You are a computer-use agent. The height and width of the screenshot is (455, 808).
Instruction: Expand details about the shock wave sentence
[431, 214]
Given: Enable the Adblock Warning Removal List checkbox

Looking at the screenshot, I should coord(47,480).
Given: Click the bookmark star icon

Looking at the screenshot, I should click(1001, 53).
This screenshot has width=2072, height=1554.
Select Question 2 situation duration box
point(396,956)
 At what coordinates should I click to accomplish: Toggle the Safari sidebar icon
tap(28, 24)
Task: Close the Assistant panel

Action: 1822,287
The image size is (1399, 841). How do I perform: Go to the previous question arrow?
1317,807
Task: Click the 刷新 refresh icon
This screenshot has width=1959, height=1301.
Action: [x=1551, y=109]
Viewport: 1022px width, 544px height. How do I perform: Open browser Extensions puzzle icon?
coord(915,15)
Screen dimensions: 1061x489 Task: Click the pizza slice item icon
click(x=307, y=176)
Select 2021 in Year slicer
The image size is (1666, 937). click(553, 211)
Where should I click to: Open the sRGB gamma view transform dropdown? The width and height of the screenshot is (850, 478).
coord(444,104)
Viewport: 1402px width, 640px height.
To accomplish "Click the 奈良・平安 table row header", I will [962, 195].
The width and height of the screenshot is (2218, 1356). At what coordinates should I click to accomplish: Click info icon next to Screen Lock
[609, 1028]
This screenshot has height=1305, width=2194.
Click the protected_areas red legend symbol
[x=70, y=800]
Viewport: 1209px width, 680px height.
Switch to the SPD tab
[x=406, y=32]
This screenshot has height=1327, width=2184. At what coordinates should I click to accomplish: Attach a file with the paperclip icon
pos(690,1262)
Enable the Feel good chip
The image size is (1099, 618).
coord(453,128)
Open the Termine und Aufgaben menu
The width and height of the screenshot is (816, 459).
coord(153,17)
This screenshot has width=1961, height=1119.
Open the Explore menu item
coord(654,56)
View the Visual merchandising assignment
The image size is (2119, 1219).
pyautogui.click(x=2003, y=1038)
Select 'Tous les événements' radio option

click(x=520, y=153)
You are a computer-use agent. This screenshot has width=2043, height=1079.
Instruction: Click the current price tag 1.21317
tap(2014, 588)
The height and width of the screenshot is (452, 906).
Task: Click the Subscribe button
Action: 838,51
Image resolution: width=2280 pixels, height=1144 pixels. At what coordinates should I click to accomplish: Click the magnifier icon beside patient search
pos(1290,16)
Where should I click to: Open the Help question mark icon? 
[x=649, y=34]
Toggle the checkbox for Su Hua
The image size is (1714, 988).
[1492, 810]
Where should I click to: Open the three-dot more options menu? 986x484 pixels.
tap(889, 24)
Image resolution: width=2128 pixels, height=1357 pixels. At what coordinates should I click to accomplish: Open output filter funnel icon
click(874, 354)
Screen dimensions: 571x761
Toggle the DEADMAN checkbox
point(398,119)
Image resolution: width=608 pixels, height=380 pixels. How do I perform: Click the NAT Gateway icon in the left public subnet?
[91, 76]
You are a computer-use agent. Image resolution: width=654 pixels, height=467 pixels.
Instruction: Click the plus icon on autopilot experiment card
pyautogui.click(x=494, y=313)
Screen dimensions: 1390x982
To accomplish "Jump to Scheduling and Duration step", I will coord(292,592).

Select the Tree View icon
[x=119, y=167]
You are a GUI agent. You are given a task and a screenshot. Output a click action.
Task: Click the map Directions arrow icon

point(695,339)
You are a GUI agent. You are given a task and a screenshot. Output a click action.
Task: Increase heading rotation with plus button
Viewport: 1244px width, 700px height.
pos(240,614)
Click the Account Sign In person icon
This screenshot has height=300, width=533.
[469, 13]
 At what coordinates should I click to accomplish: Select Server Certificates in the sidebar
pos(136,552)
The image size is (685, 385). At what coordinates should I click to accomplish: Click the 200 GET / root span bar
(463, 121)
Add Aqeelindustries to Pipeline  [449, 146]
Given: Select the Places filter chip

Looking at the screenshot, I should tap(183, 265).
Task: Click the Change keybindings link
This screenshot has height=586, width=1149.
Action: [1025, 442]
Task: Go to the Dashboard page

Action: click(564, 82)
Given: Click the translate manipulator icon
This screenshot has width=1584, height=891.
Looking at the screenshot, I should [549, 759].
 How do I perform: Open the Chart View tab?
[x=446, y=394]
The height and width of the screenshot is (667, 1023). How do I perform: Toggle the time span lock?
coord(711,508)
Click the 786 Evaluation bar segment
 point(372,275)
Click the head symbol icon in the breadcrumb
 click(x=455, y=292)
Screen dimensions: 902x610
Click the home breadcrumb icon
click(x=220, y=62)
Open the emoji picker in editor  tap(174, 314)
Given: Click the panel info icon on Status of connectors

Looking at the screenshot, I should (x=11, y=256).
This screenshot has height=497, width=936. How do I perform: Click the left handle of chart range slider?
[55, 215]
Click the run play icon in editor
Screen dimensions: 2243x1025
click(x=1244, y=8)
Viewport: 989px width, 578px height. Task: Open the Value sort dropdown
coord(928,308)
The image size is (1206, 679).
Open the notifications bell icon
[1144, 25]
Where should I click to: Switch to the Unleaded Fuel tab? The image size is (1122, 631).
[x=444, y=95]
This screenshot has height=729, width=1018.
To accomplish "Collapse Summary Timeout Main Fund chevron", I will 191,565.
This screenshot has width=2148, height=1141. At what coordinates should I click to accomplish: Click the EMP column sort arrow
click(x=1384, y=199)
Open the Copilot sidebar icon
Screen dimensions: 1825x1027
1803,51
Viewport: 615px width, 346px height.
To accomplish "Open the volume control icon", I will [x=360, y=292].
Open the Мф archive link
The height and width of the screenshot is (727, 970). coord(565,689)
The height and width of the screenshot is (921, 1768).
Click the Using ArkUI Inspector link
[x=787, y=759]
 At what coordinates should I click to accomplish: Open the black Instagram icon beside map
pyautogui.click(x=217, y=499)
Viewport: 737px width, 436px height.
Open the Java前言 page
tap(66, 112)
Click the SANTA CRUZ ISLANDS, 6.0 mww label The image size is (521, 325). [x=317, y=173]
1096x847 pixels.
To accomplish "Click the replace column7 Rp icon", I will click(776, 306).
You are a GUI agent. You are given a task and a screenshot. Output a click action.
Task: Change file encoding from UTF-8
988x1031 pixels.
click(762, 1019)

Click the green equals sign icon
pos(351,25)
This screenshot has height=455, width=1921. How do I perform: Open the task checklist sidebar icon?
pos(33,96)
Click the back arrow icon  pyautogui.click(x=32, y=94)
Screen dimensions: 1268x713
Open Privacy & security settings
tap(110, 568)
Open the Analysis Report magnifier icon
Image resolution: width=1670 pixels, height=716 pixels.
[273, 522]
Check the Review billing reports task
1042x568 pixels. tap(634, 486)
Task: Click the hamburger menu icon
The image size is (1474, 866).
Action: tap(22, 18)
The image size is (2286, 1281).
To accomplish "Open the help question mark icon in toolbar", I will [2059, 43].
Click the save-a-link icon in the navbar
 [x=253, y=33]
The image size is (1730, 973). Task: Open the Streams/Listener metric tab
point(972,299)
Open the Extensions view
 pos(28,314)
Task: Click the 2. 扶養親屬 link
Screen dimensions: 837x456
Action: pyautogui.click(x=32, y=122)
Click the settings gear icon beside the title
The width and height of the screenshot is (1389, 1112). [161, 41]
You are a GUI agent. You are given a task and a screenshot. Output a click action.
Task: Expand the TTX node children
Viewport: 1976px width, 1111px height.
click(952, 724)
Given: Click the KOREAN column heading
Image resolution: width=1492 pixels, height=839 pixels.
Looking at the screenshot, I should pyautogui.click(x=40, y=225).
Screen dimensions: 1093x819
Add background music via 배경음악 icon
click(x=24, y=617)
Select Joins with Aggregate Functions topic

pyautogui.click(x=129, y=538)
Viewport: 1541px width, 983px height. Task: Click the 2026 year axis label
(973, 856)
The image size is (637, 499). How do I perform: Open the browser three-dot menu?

------------------------------------------------------------

Work instruction >>
Your answer must be the data above, copied exactly from its first line through the line containing "This screenshot has width=2072, height=1554.", and nothing more.

Result for this exercise >>
You are a computer-use agent. The height and width of the screenshot is (455, 808).
Instruction: Expand details about the shock wave sentence
[431, 214]
Given: Enable the Adblock Warning Removal List checkbox

Looking at the screenshot, I should coord(47,480).
Given: Click the bookmark star icon

Looking at the screenshot, I should click(1001, 53).
This screenshot has width=2072, height=1554.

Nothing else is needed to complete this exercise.